Findings discussed at this year’s 14th Congress of the European Federation of Neurological Societies (EFNS) have highlighted that memantine enhances language and communication skills in patients with moderate to severe Alzheimer’s disease (AD), a valuable contribution for patient independence and quality of life for both the patient and the family/caregivers.
The data of a pooled analysis of six large, randomised clinical studies support that Axura/Akatinol – an uncompetitive NMDA receptor antagonist – effects language skills in AD patients and improves cognitive abilities and functional communication. Leading neurologists emphasise that improvement of language and communication skills is a meaningful treatment target. Furthermore, 36% of caregivers consider communication to be the most troublesome aspect of AD.
Communication is much more than the mere exchange of information. Communication allows us to share ideas, express emotions, and send and receive messages. It’s a verbal or nonverbal way of relating to another, a representation of who we are as human beings, and a reflection of feelings and thoughts through words, attitude, facial expressions, tone of voice, and/or body language. Language impairment is one of the most troublesome manifestations of AD.
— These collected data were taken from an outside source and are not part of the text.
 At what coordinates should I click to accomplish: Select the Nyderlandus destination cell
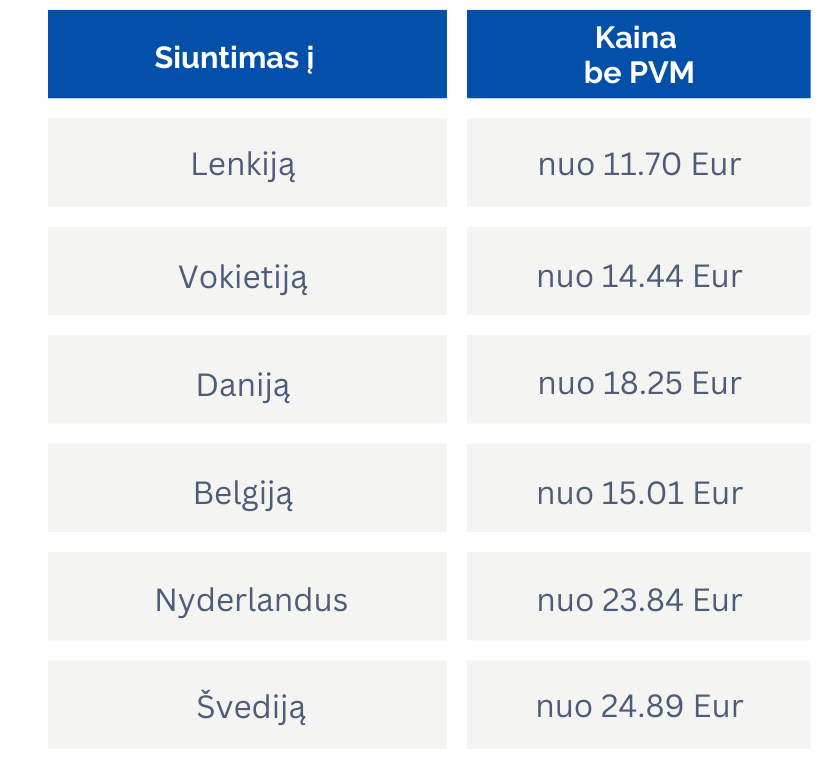(x=247, y=596)
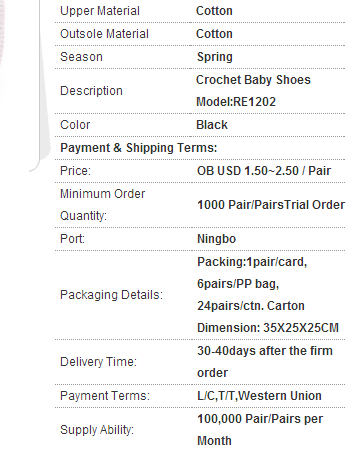
Task: Click the 1000 Pair/Pairs Trial Order value
Action: (271, 205)
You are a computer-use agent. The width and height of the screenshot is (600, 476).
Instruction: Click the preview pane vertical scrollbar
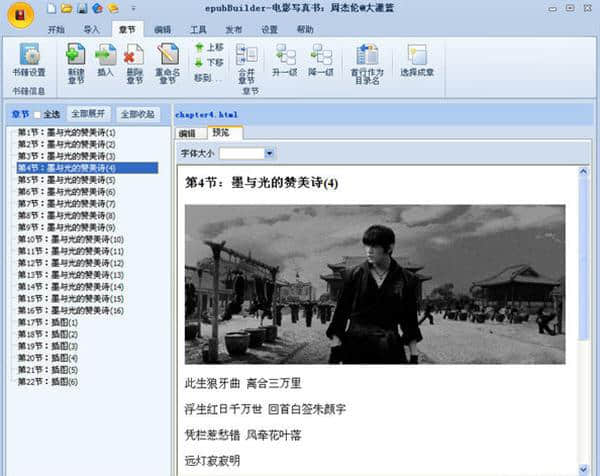(x=584, y=320)
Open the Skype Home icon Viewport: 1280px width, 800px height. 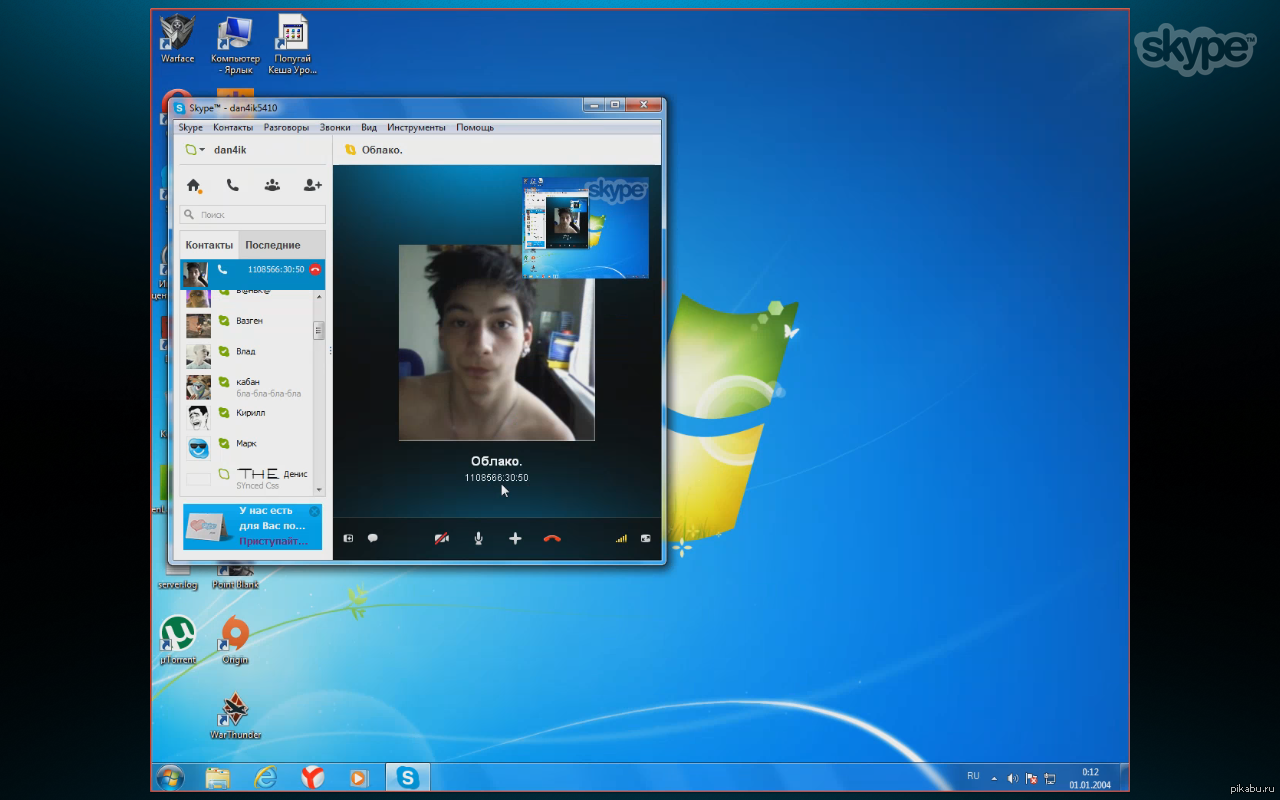pos(194,185)
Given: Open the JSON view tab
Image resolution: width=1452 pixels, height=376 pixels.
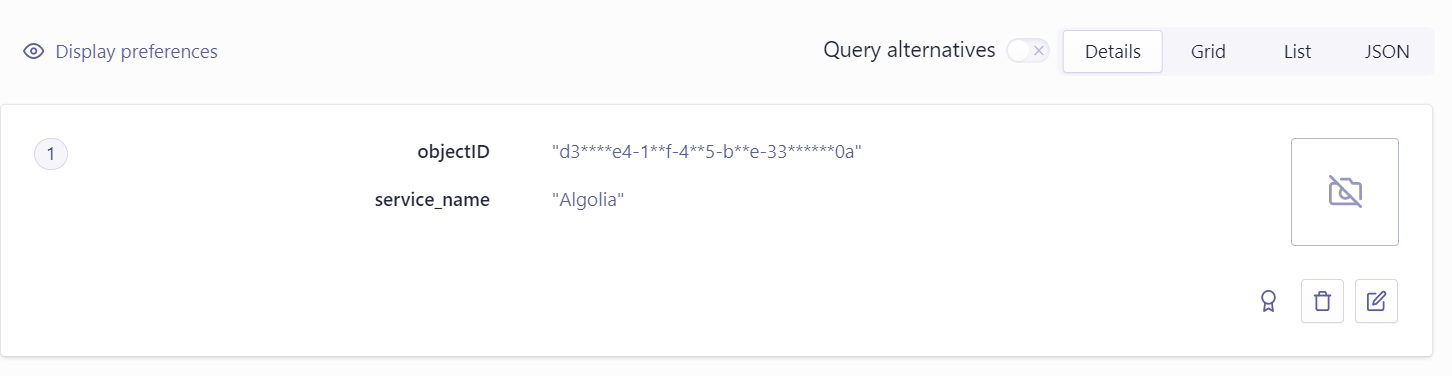Looking at the screenshot, I should click(x=1387, y=52).
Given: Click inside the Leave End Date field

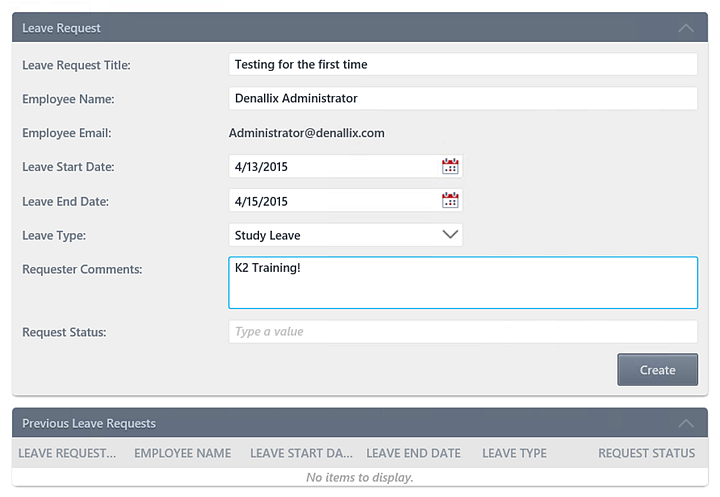Looking at the screenshot, I should coord(334,201).
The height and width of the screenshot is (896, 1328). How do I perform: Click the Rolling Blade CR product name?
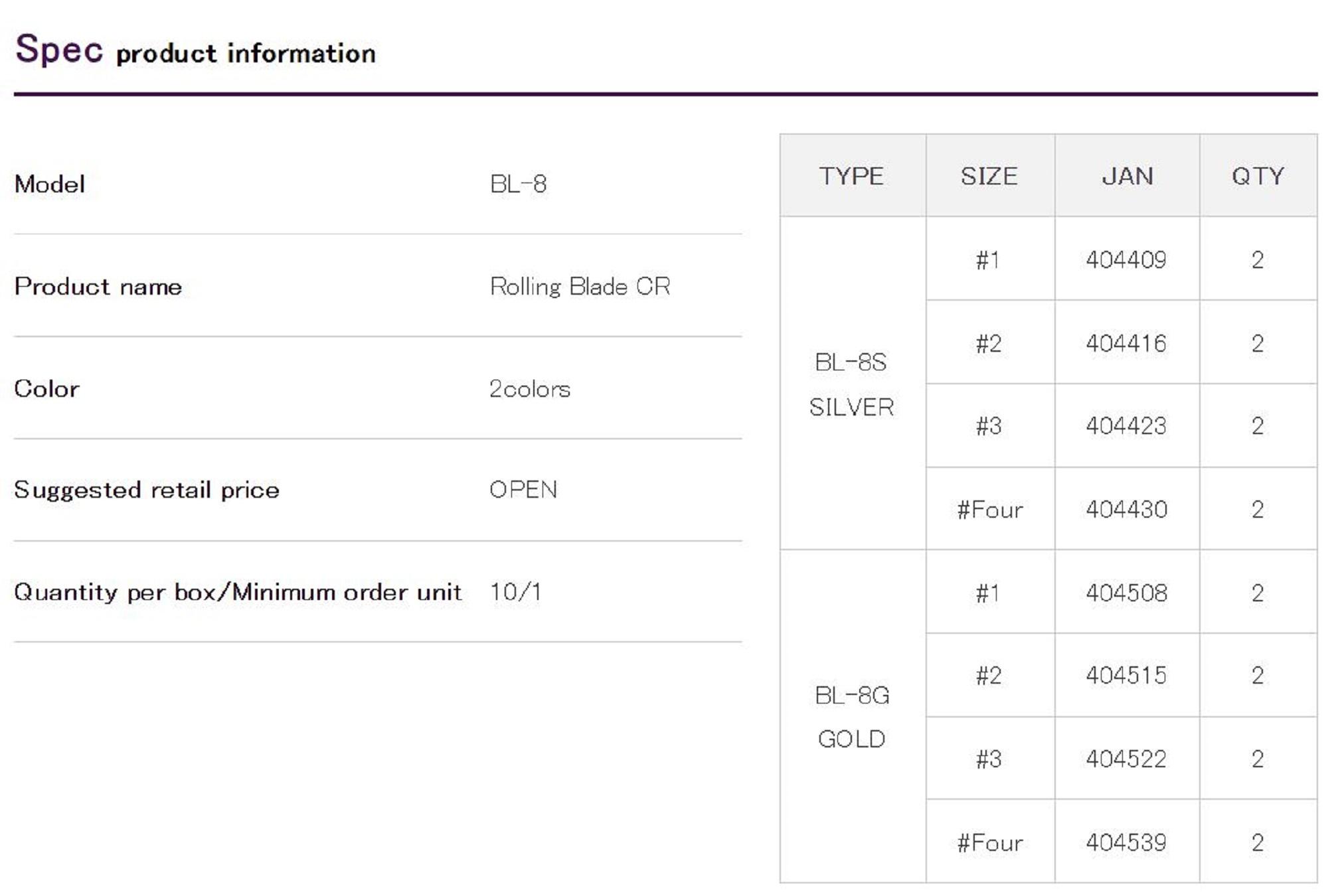tap(580, 287)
In AD, communication problems revolve around language issues. On the occasion of a Merz satellite symposium held at the EFNS new data has shown that impairments in language/communication can reduce patient independence and autonomy, in addition to compromising quality of life. Therefore, it is important that the treatment of language and communication problems is regarded as an integral part of AD management.
Axura/Akatinol has proven to be a safe and tolerable treatment option with a strong impact on functional communication in Alzheimer’s patients. Improved communication skills in AD patients may reduce stress for patients and caregivers and keep them longer connected.